Mientras el tiempo pascual termina, se me hacen muy consoladoras las palabras que Jesús dirige a los suyos en forma de despedida: “Os he hablado de esto, para que encontréis la paz en mí. En el mundo tendréis luchas; pero tened valor: yo he vencido al mundo” (Jn 16,33). Jesús nos advierte de que nuestra vida cristiana será una lucha constante. Lo compruebo a cada paso. Desde que nos levantamos cada día tenemos que enfrentarnos a desafíos externos e internos. Nos llegan noticias de conocidos nuestros que enferman, agonizan o mueren. Muchas familias se las ven y se las desean para salir adelante. No solo se trata de problemas económicos, sino de dificultades para la convivencia. Hay matrimonios que viven el hielo de la incomunicación, sacerdotes que se sienten desfondados, jóvenes que no ven futuro.
Nosotros mismos, en medio de la rutina diaria, podemos descubrir dentro de nosotros tristezas inexploradas, cansancios que no remiten, temores pegajosos que nos impiden vivir con serenidad. A estas luchas internas se unen a menudo los escollos provenientes del contexto en el que vivimos, que no siempre es favorable a la vida de fe, que a veces nos hace sentir como extraños, como habitantes de otro planeta.
Cuando vivamos situaciones semejantes, nos hará bien acordarnos de las palabras de Jesús. Él ya nos ha advertido de que todo esto sucedería, de que seguirlo a él no sería un camino de rosas, de que, tarde o temprano, el cansancio haría mella en nosotros. Nos reconforta saber que, en medio de todas estas pruebas, podemos encontrar la paz en él porque con su resurrección él ha vencido al mundo. No hay ninguna lucha, por ardua que parezca, que pueda destruirnos si ponemos nuestra confianza en Jesús. Él no nos ha prometido ahorrarnos problemas y combates, sino que nos ha asegurado su presencia con nosotros y su energía vencedora.

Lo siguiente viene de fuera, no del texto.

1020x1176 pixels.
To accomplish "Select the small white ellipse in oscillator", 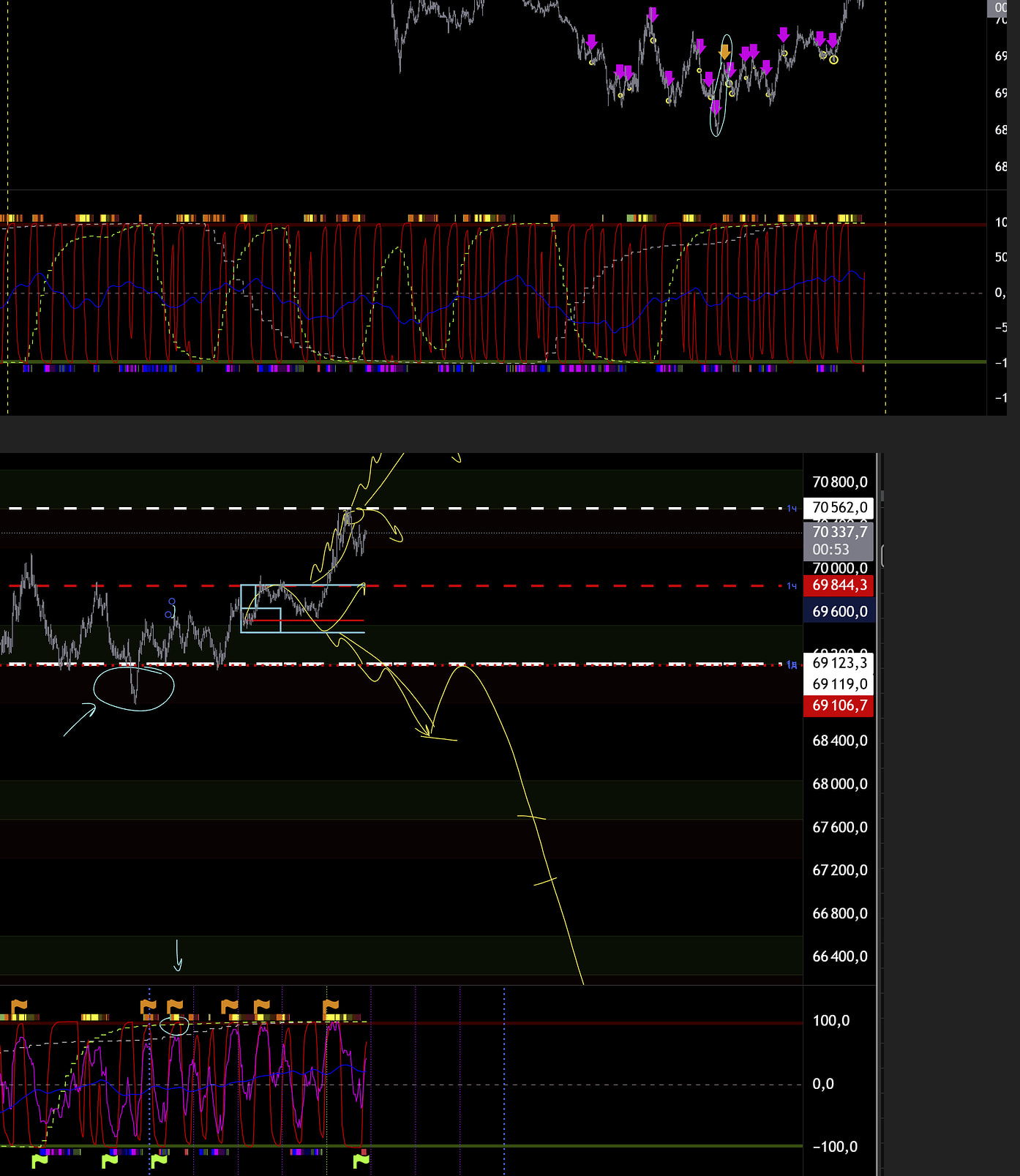I will coord(174,1026).
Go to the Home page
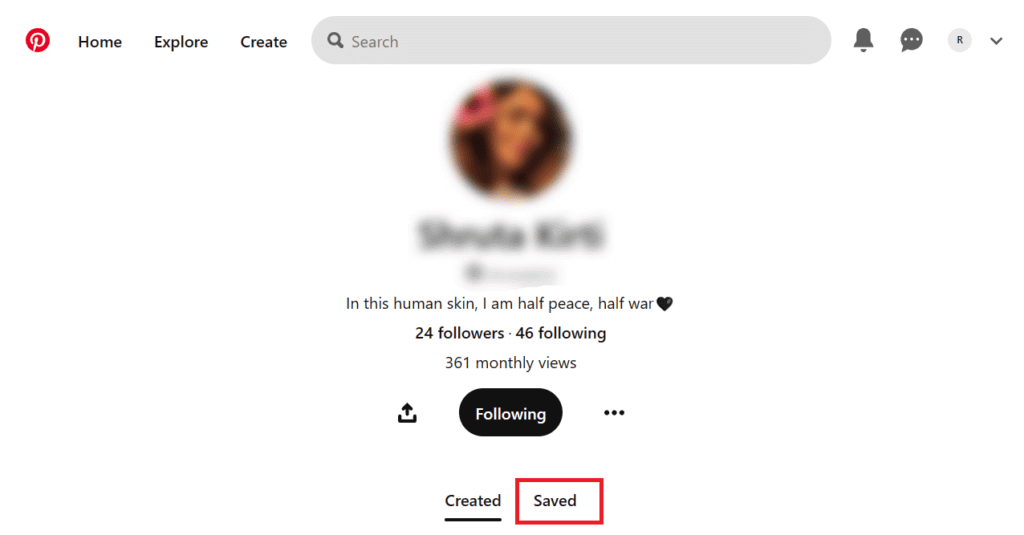The width and height of the screenshot is (1024, 535). (100, 42)
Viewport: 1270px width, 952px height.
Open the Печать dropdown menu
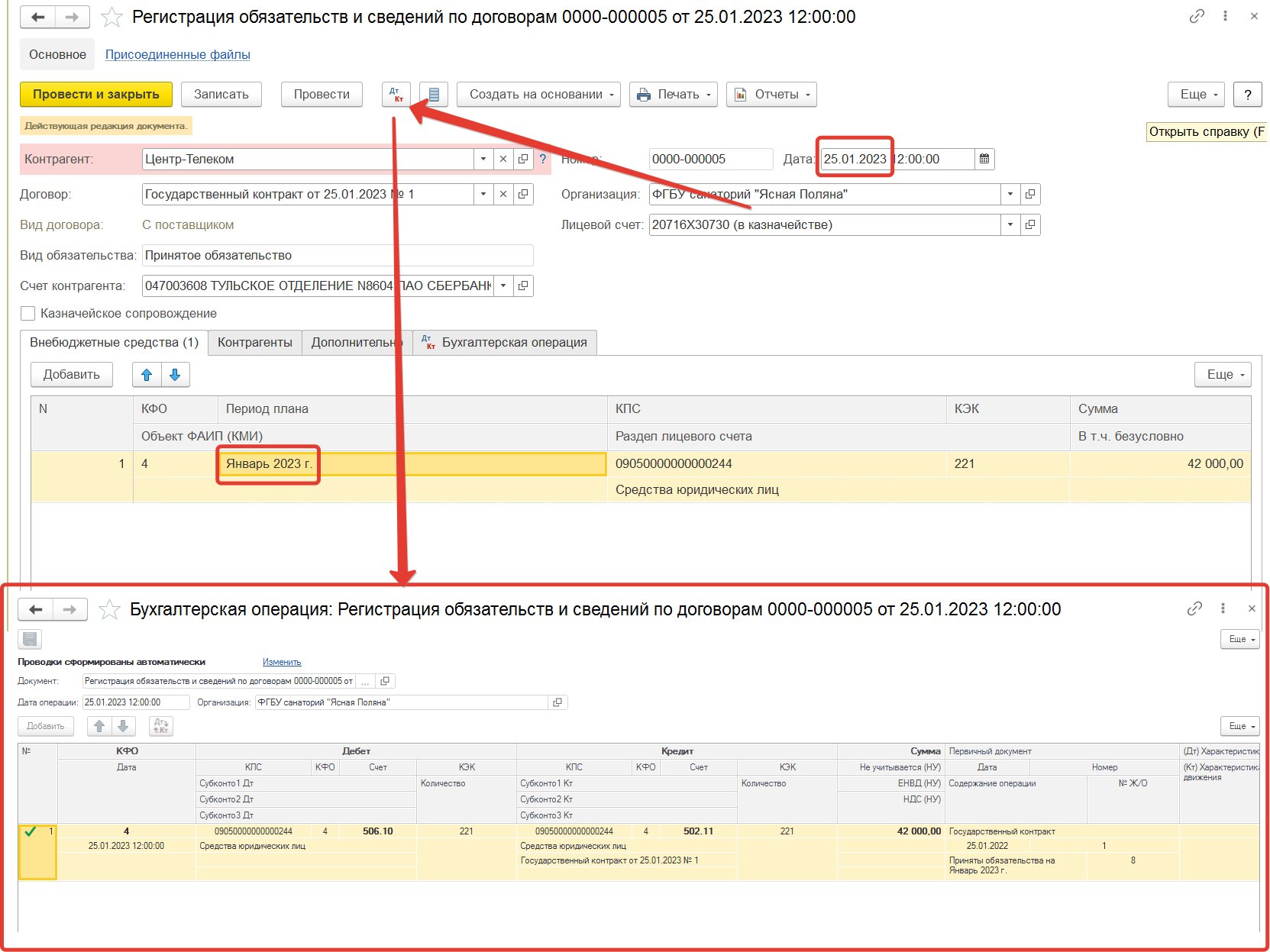pos(674,95)
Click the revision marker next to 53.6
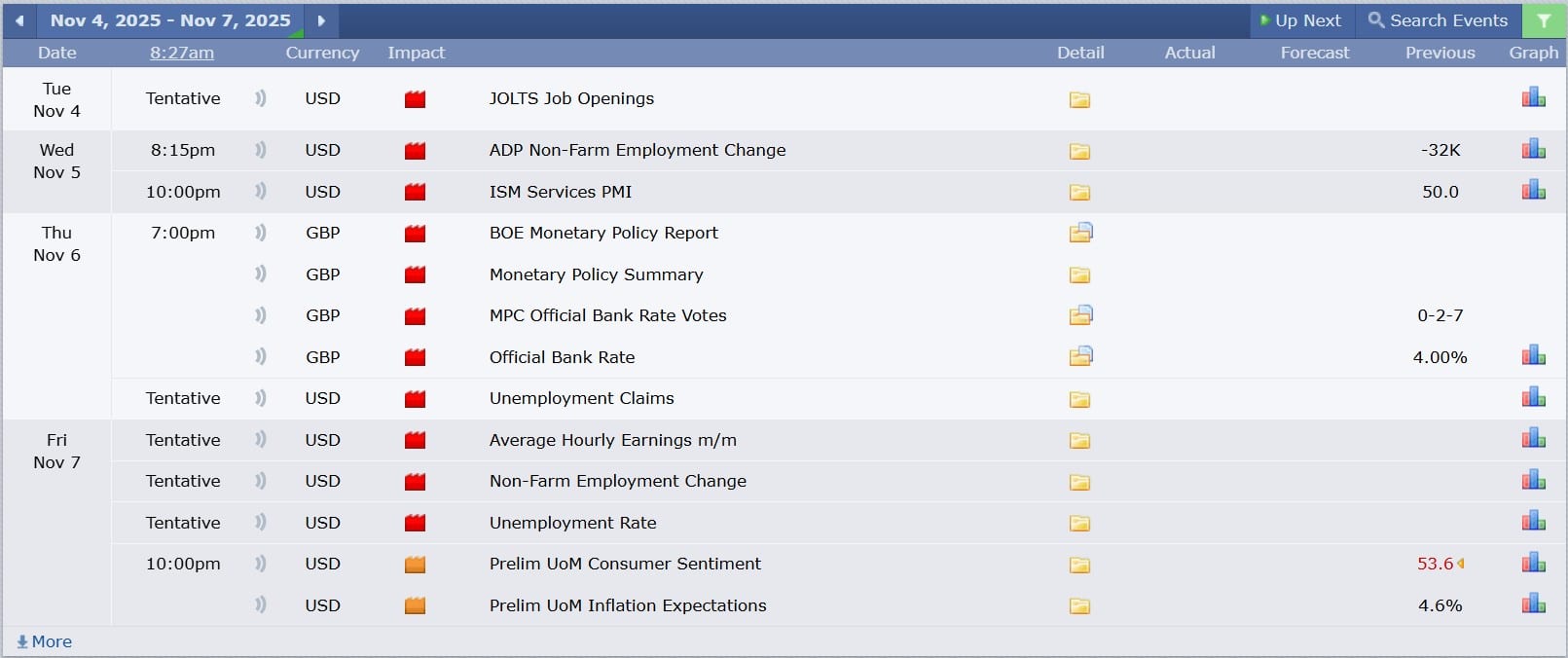Viewport: 1568px width, 658px height. tap(1463, 564)
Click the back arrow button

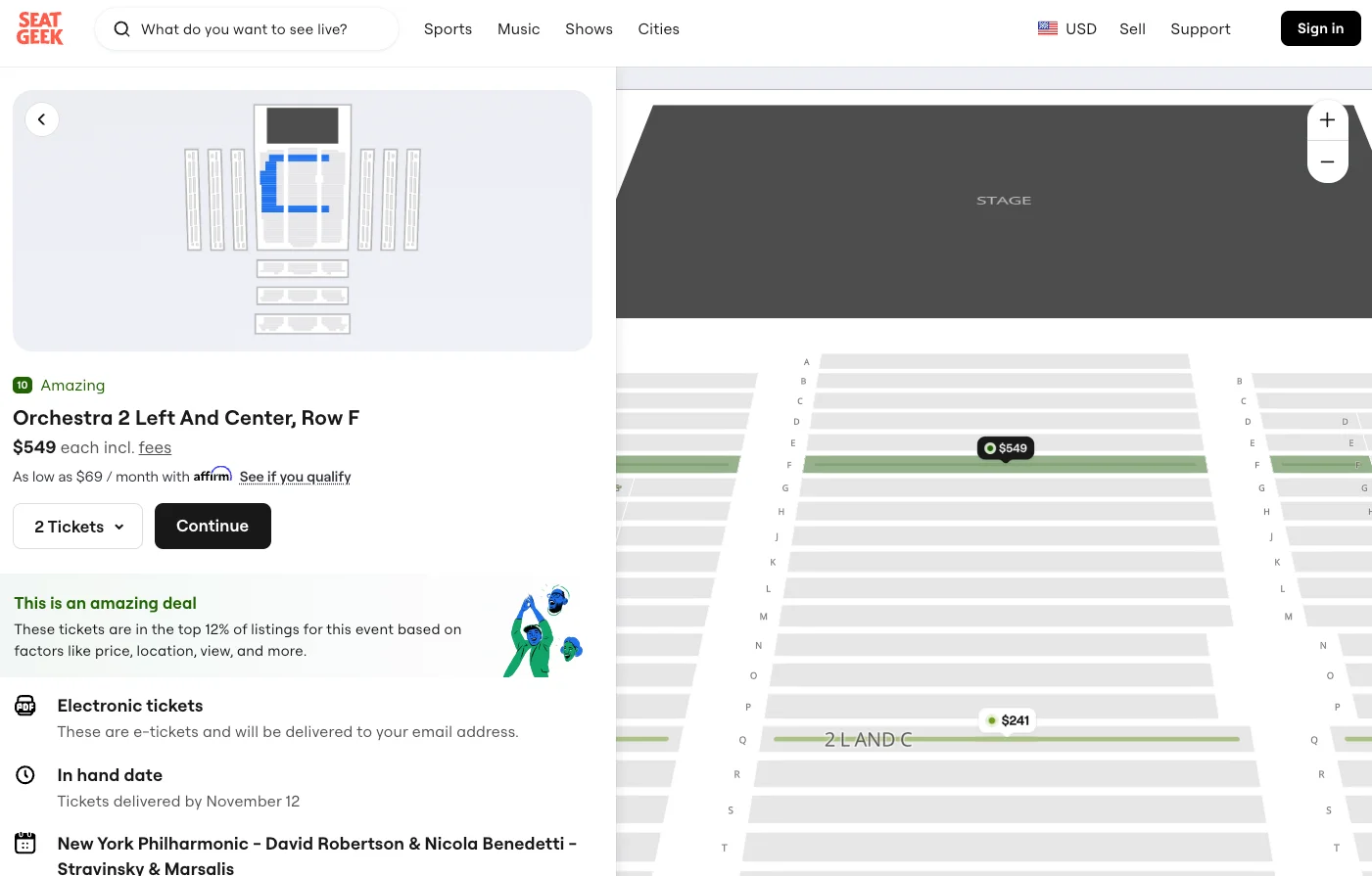[42, 119]
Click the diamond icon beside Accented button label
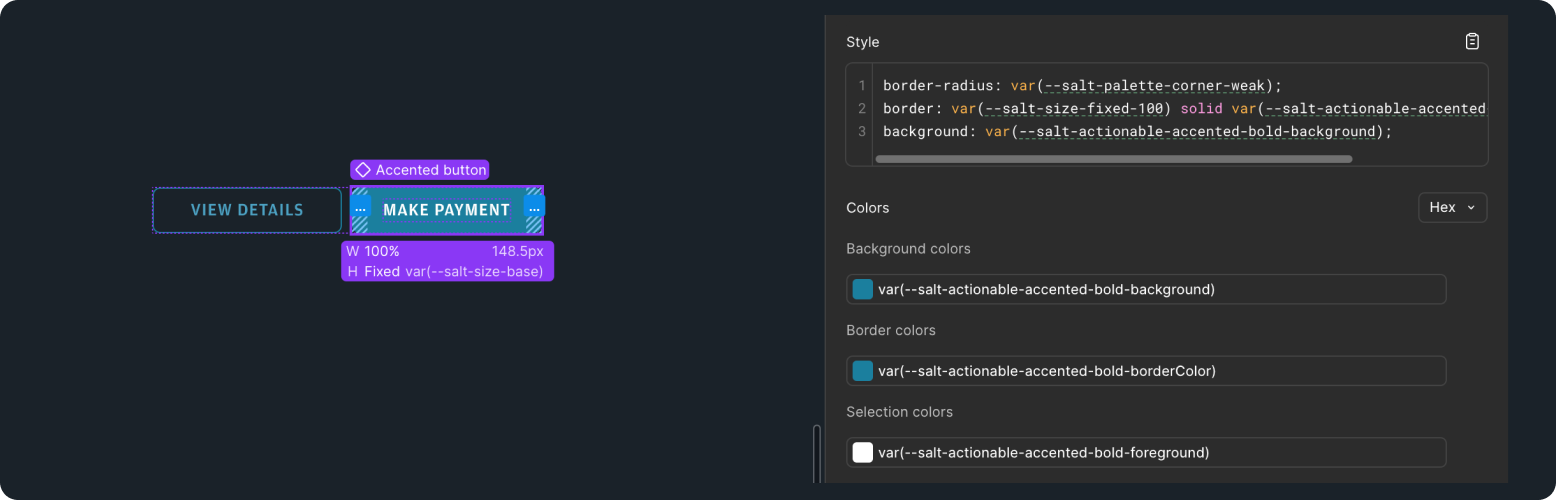The image size is (1556, 500). pyautogui.click(x=363, y=170)
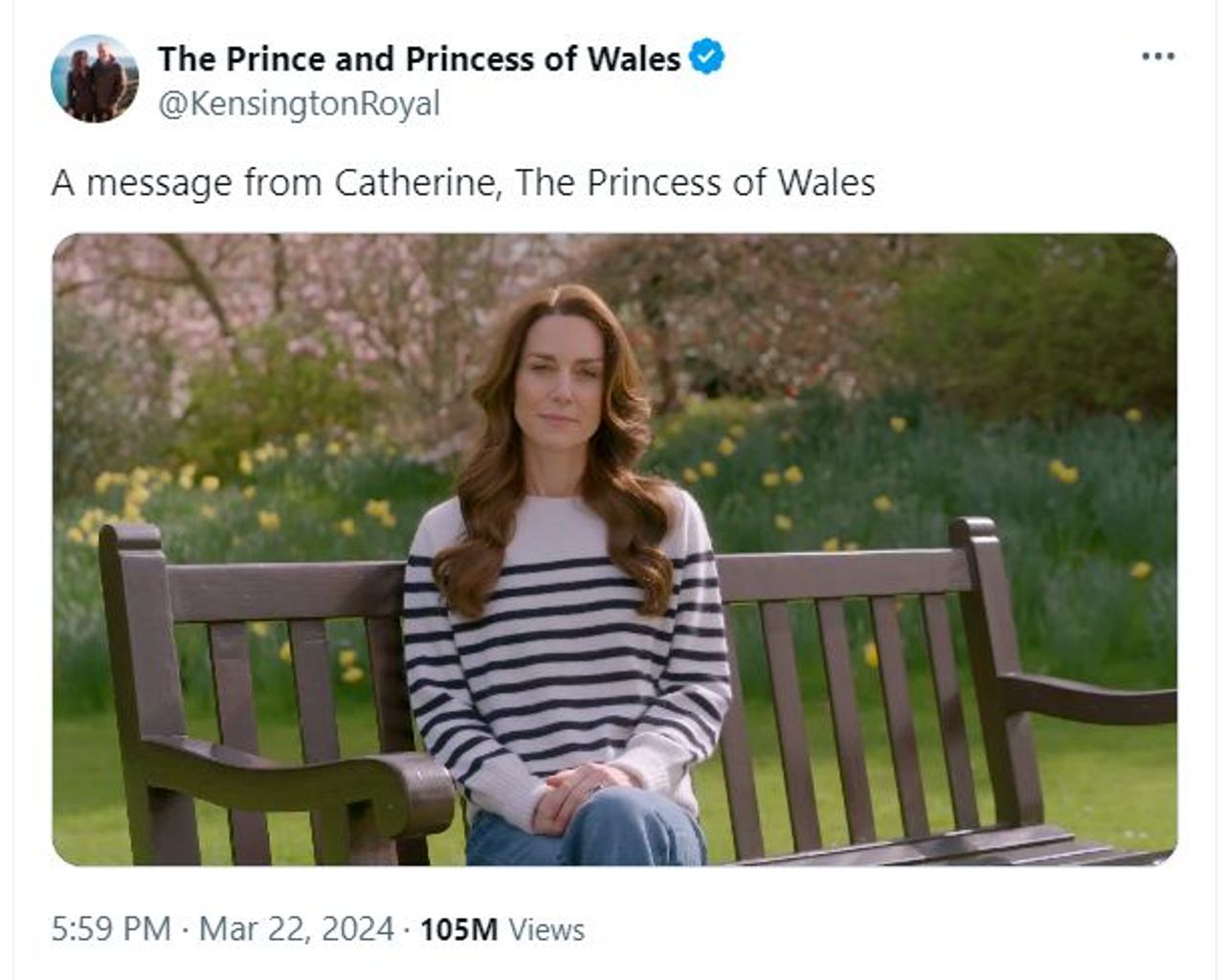This screenshot has height=980, width=1225.
Task: Select the tweet text 'A message from Catherine'
Action: point(276,182)
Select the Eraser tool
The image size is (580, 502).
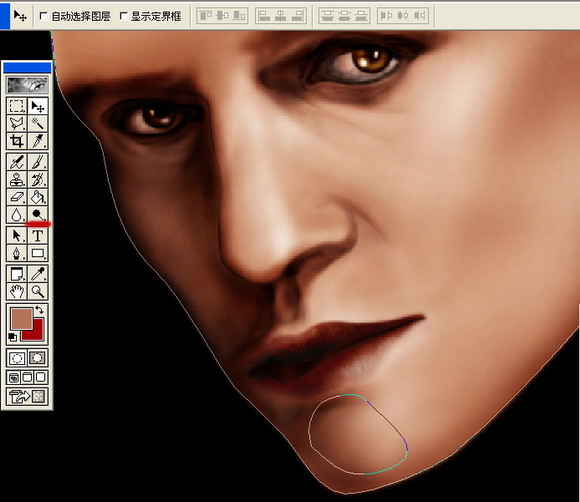pos(17,197)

El cristiano es un combatiente. Por eso, cuando concebimos la vida como un retiro dorado no vivimos con plenitud. Mientras peregrinemos por este mundo tendremos luchas hasta el último segundo. No tendríamos que extrañarnos. Más bien tendríamos que sospechar del exceso de calma. Pero lo que nos mantiene en pie es la convicción de que Jesús nunca nos deja solos y de que, en su triunfo, todos triunfamos. Su Espíritu es quien nos va guiando y fortaleciendo en el camino de la vida.